◆ **Records supplied**:
↓↓↓

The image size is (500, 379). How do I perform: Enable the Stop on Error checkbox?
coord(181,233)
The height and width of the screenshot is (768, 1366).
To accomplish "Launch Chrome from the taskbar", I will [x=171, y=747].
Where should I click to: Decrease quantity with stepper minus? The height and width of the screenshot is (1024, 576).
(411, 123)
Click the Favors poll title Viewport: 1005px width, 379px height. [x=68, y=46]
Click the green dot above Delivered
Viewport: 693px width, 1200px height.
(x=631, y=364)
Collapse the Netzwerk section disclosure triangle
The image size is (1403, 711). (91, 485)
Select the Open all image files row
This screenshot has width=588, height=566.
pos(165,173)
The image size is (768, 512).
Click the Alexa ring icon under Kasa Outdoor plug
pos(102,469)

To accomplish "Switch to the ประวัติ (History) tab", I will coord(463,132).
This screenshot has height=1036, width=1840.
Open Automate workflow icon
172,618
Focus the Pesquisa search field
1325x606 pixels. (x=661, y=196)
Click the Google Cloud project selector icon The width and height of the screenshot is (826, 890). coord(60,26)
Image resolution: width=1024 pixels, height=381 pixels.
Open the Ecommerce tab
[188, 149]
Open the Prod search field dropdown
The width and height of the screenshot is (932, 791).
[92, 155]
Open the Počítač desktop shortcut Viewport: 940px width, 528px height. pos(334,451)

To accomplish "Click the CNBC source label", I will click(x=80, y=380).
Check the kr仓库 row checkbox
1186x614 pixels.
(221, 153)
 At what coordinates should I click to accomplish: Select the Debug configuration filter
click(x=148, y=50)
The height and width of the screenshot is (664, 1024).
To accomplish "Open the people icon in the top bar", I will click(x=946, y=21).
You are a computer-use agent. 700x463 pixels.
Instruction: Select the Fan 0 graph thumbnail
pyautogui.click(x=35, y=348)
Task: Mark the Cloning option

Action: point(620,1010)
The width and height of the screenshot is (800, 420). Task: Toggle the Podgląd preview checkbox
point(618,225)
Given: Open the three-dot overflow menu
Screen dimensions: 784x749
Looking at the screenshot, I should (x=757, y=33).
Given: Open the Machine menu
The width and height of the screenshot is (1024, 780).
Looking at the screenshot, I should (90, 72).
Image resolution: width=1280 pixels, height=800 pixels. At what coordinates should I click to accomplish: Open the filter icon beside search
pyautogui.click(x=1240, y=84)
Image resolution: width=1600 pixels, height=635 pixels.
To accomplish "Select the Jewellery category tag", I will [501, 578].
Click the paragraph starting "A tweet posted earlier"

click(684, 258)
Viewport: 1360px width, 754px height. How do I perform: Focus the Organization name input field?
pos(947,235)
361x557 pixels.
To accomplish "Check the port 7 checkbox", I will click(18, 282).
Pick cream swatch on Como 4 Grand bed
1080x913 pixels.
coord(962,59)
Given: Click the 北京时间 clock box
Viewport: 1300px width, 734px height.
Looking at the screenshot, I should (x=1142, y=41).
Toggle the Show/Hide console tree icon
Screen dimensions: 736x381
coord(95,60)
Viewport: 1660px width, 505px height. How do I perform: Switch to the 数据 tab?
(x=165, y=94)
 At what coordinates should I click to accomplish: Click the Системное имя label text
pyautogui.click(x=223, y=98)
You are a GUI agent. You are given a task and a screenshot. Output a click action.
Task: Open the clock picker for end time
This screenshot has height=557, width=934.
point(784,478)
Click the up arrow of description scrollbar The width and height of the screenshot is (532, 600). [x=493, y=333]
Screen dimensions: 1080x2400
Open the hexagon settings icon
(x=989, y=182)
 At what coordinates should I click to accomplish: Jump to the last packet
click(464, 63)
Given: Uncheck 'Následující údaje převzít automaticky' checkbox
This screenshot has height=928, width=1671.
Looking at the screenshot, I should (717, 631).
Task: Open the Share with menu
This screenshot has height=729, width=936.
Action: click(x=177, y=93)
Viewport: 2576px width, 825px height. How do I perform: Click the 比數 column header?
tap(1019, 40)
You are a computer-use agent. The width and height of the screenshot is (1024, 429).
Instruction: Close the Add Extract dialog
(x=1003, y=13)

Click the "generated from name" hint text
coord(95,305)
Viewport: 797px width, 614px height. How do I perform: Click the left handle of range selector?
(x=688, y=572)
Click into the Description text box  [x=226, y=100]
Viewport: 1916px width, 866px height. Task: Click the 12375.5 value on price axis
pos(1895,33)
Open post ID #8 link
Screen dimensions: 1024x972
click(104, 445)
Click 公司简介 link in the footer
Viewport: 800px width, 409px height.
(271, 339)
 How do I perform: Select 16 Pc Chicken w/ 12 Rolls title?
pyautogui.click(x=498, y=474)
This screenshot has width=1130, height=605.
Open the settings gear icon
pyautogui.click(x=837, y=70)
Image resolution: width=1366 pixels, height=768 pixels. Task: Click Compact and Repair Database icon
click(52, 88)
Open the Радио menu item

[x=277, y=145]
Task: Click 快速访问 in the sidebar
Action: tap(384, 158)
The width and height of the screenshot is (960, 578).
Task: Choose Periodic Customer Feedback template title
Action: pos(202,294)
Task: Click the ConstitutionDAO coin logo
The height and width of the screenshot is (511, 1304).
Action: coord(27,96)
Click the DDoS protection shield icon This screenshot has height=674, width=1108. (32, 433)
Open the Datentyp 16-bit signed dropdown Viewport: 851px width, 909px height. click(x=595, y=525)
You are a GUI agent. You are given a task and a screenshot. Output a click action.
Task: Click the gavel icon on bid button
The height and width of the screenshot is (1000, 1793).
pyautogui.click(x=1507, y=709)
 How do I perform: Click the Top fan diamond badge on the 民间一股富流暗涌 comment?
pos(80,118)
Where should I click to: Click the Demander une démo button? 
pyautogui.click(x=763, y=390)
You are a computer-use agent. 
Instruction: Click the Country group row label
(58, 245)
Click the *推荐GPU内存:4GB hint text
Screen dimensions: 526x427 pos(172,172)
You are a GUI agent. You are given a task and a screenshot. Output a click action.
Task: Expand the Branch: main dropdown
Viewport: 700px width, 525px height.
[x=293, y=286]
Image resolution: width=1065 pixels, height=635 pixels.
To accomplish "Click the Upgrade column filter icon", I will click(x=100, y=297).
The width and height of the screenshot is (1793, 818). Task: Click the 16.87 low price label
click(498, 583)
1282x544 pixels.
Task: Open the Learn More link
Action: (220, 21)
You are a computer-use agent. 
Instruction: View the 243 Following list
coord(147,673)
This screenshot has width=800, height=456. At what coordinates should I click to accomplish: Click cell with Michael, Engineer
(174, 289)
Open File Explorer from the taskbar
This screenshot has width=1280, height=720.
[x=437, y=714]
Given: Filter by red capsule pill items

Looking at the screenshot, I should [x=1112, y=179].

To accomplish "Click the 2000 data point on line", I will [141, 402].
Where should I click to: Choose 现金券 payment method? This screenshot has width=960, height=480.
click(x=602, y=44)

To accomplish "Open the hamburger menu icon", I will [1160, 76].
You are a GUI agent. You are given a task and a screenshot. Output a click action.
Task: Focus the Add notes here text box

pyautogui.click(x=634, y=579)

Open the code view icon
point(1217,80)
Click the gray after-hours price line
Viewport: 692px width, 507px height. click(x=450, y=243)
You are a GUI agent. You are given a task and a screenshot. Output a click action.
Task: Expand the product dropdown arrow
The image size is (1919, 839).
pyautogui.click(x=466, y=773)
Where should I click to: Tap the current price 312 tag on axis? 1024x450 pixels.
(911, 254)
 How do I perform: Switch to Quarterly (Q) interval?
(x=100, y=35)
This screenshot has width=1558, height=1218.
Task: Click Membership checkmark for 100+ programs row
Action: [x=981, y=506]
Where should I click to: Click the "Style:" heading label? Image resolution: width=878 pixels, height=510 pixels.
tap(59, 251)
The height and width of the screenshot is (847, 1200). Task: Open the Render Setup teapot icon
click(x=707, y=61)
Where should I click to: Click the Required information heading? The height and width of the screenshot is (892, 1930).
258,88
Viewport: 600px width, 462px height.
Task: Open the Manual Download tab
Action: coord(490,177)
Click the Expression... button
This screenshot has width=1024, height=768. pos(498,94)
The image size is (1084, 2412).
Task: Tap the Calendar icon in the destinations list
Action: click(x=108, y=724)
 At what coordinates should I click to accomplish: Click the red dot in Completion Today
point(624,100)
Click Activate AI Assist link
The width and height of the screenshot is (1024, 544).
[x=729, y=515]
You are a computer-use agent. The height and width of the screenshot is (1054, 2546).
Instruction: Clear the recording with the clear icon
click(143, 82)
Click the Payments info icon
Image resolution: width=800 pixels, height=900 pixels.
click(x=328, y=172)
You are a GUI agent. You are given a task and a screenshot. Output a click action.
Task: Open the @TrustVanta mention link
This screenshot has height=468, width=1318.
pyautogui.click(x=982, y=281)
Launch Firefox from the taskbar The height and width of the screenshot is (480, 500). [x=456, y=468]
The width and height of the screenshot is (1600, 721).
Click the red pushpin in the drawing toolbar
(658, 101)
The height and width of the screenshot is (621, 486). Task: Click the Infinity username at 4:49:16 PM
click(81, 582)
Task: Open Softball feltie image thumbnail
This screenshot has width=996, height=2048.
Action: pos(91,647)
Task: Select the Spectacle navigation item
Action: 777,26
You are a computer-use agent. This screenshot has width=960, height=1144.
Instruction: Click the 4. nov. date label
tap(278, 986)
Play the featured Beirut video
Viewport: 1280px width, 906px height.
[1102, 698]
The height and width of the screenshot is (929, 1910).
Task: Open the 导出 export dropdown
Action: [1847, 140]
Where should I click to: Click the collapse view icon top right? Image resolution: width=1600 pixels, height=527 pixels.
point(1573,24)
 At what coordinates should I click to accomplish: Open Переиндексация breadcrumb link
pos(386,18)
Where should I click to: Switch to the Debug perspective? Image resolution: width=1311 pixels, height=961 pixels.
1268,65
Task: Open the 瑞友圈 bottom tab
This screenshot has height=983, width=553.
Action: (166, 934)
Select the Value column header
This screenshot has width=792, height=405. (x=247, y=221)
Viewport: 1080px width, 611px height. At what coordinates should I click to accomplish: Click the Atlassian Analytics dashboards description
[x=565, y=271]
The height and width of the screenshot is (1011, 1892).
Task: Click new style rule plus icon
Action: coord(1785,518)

↑↑↑

Only the number is wanted: how many lines of the material contain the word "arrow"?

2